Qualitative evaluations can help institutions understand the relationship among technology, user behavior, and learner and other outcomes. Erhmann defined the technology of a program as its "hardware, software, and social technology" (1998, p. 2). Saying "all education is local," he emphasized the importance of knowing "what is happening right here, right now, this year, with these people" (p. 3). With that knowledge, institutions can begin to evaluate practices that are working and those that are failing. 

That knowledge must also be shared with faculty, who tend to blame problems on themselves, Ehrmann stated. "We sell faculty on the technology and teach the rudiments, but we don't prepare them for problems they might encounter as part of the teaching activity" (p. 11). He suggested faculty need practice in "simulators," which could be case studies, group discussions, role playing, or a practice class.

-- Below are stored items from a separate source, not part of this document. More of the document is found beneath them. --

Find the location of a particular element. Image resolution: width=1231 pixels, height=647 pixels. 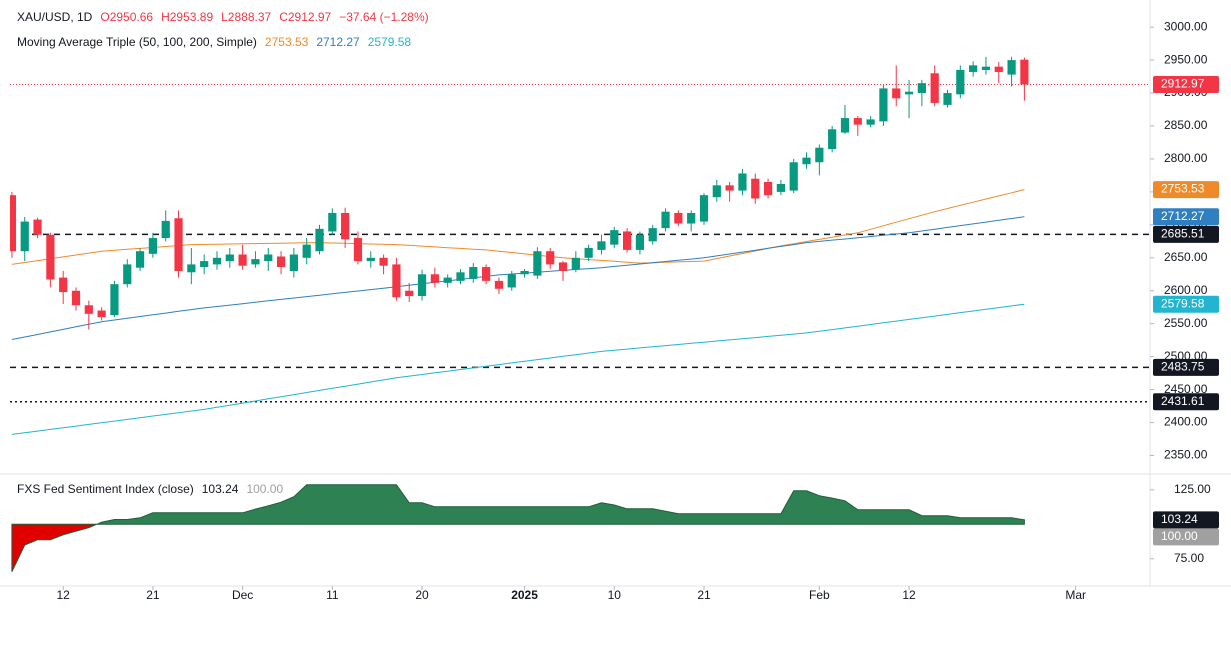

y2-tick-label: 75.00 is located at coordinates (1189, 558).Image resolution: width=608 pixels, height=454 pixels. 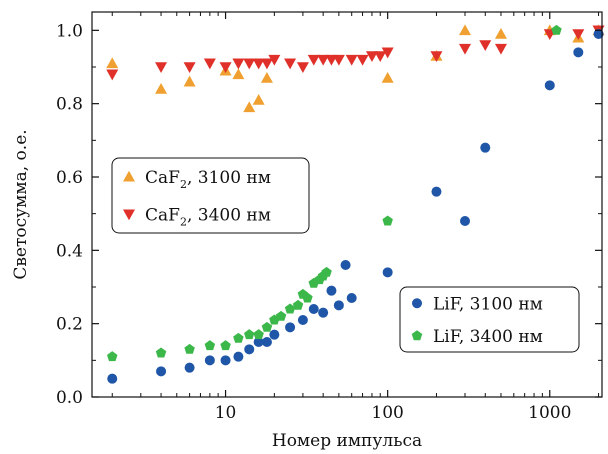 I want to click on y-tick-label: 1.0, so click(x=70, y=31).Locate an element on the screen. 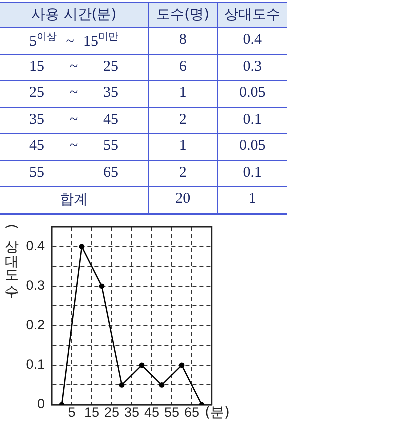 The image size is (400, 427). x-tick-label: 5 is located at coordinates (72, 412).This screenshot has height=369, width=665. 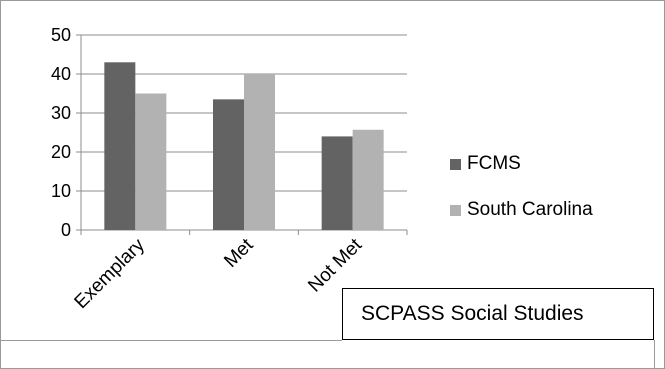 What do you see at coordinates (110, 274) in the screenshot?
I see `x-tick-label: Exemplary` at bounding box center [110, 274].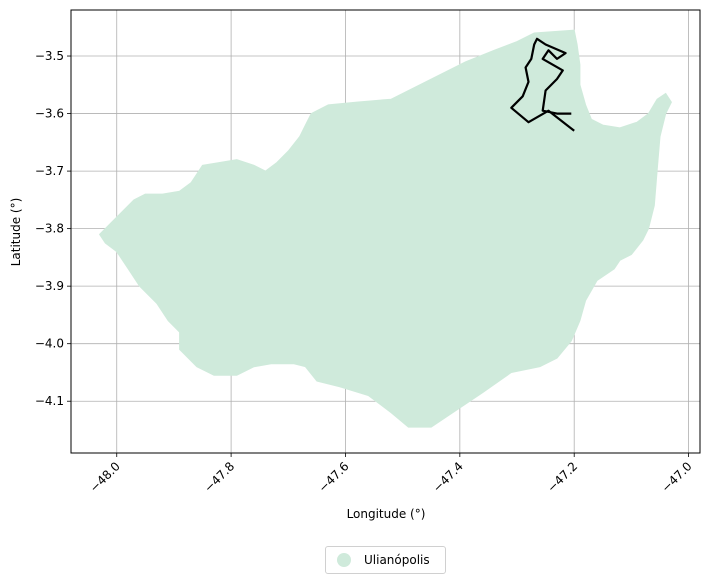  What do you see at coordinates (50, 114) in the screenshot?
I see `y-tick-label: −3.6` at bounding box center [50, 114].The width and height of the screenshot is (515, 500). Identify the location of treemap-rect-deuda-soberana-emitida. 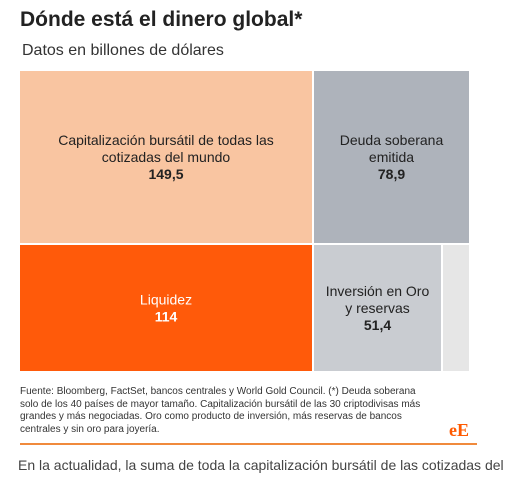
(392, 157).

By discussing why problems occurred and brainstorming possible solutions, faculty gain valuable insights and learn that although academic disciplines differ, teaching and learning dilemmas are comparatively universal. 

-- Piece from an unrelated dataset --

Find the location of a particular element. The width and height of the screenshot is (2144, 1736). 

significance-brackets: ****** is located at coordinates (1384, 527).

Dillon and Gunawardena (1995) also proposed that instructors' attitudes toward technology-mediated distance learning systems be included in evaluations, a view consistent with Fulk, Schmitz, and Steinfield's (1990) Social Influence Model of technology use. According to the model, influences such as work group norms and co-worker and supervisor attitudes and behaviors can positively or negatively influence attitudes, media use, and choices. Given the social influences that influence individual and group behavior (Bandura, 1986; Salancik's & Pfeffer, 1978; Schmitz & Fulk, 1991; Fulk, 1993), Webster and Hackley (1997) proposed that an organization's members are expected to develop coordinated patterns of behavior based on observations of each others' behaviors, the consequences of behaviors, and emotional reactions (p. ). 

It is detecting those patterns, whether faculty, student, or staff, that Ehrmann believed crucial. In "How (Not) to Evaluate a Grant-Funded Technology Project," Ehrmann said, "It's always a good idea to periodically step back and ask, 'What is this initiative? What is it for? Where is it going? The answers may well have changed in surprising ways over a period of months" (199?, p. 3). Rather than falling into the trap of the "rapture of technology" and erroneously assuming the technology is the innovation, evaluators must also look at changes in the staff and their skills, changes in infrastructure, and changes in the student market. 

Because different learners will use technology differently "with qualitatively different and somewhat unpredictable consequences," what matters, Erhmann contended, is "how good the learning outcome is (within a broad range of possibilities)" (p. 4). A unique uses evaluation begins "with a broad search for important outcomes, good and bad, and then assesses each case one at a time. . . . Then the evaluator considers what they imply, collectively, about the innovation" (p. 4). Underscoring the importance of the narrative in teaching and learning, Ehrmann said institutions can begin to "build up a story of the role that the technology is playing or failing to play in strategies in which you are interested" (1998, p. 5).